Ordered that the order is affirmed insofar as appealed from, with costs.
The Supreme Court correctly found that an easement of way by necessity was created when the common grantors to the parties conveyed the defendant's parcel to the defendant's predecessors in interest. The land conveyed to the defendant was entirely surrounded by the land from which it was severed, and was thereby separated from the public street (see, 49 N.Y. Jur 2d, Easements and Licenses in Real Property, § 94; Palmer v. Palmer, 150 N.Y. 139). We agree with the Supreme Court that the deed given to the defendant's predecessors in interest does not expressly negate an intent to create an easement on the private road known as Inlet Walk. The surrounding circumstances, including the letter from the original grantors to the defendant's predecessors in interest, clearly evidence an intent that an easement over Inlet Walk should be created.

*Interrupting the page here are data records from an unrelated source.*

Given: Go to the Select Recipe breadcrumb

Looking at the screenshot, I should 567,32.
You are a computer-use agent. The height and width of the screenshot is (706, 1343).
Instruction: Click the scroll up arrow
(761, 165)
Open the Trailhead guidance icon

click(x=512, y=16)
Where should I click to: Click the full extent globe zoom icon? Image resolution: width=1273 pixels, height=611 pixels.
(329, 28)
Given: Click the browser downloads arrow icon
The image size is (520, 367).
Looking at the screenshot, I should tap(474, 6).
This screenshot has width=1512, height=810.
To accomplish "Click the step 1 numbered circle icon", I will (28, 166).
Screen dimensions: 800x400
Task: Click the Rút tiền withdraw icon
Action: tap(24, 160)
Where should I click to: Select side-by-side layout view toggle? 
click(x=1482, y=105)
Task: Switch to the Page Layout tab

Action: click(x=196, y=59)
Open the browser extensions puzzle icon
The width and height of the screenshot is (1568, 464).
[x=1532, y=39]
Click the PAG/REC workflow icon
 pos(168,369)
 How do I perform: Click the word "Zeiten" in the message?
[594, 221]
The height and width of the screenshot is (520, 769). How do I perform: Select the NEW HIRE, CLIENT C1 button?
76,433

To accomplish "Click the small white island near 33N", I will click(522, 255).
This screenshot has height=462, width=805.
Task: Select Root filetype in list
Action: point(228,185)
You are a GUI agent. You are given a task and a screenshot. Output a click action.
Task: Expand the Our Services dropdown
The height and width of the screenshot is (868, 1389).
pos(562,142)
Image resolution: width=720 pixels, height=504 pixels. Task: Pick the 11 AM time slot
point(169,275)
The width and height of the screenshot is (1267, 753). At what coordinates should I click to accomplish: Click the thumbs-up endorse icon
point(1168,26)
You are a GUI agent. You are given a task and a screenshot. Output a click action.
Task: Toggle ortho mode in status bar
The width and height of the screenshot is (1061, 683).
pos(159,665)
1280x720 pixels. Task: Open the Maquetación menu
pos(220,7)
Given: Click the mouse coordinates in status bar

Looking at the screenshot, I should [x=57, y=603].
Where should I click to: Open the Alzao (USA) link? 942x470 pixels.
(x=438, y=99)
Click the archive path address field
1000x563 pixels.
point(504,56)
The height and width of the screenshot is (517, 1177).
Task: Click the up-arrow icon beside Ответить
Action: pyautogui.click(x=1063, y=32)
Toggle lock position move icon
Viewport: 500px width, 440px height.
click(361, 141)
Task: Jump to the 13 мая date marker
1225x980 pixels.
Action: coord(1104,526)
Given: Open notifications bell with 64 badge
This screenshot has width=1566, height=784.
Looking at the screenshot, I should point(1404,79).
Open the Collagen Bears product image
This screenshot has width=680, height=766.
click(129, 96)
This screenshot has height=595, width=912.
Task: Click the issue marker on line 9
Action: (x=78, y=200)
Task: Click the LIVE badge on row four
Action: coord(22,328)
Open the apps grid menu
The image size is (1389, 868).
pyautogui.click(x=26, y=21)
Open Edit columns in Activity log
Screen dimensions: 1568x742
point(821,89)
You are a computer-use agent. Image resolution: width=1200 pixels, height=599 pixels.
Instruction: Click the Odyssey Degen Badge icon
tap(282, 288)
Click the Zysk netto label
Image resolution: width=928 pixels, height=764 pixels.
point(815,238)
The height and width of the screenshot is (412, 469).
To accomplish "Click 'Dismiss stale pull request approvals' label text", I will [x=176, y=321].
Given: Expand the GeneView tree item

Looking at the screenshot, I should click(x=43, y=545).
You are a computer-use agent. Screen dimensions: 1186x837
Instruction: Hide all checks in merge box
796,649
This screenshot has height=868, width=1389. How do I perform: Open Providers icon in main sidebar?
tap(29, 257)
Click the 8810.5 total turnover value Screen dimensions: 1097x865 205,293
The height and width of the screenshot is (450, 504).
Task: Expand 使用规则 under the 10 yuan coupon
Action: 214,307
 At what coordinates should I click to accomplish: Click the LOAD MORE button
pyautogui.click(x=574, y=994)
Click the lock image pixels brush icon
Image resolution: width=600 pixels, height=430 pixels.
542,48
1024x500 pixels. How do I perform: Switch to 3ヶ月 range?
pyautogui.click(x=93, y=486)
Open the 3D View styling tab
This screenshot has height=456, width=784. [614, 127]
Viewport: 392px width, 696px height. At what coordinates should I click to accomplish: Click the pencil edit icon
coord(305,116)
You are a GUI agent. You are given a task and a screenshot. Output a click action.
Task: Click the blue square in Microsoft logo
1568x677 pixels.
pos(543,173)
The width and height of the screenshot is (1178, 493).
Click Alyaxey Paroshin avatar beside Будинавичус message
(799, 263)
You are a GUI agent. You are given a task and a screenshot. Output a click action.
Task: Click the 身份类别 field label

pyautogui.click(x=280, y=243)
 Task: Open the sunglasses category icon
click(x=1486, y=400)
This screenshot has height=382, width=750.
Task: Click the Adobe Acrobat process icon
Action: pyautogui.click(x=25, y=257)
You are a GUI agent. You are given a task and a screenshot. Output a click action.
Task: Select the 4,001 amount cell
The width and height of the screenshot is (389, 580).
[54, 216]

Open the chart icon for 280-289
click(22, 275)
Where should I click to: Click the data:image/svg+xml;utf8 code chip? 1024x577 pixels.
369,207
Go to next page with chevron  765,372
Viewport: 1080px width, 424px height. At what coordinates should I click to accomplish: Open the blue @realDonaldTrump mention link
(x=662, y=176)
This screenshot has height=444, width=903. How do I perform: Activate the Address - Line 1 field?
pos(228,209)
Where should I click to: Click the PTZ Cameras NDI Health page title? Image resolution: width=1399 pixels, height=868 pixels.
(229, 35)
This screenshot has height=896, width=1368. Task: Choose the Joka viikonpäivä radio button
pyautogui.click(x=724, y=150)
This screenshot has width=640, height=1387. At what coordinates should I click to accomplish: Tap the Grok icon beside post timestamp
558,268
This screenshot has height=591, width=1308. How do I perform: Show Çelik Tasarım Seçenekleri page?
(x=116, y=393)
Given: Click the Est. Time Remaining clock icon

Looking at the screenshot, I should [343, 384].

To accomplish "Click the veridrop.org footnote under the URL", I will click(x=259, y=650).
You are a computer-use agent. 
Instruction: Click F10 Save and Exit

The extent of the easement is to be inferred from the circumstances surrounding the conveyance, "It is to be assumed that they anticipated such uses as might reasonably be required by a normal development of the dominant tenement" (Restatement of Property § 484, at 3022; see also, Armstrong v. County of Onondaga, 31 A.D.2d 735). The construction of a new home is certainly within the normal development of the defendant's land.
We have examined the plaintiffs' remaining contentions and find them to be without merit. Sullivan, J.P., Lawrence, Ritter and Santucci, JJ., concur.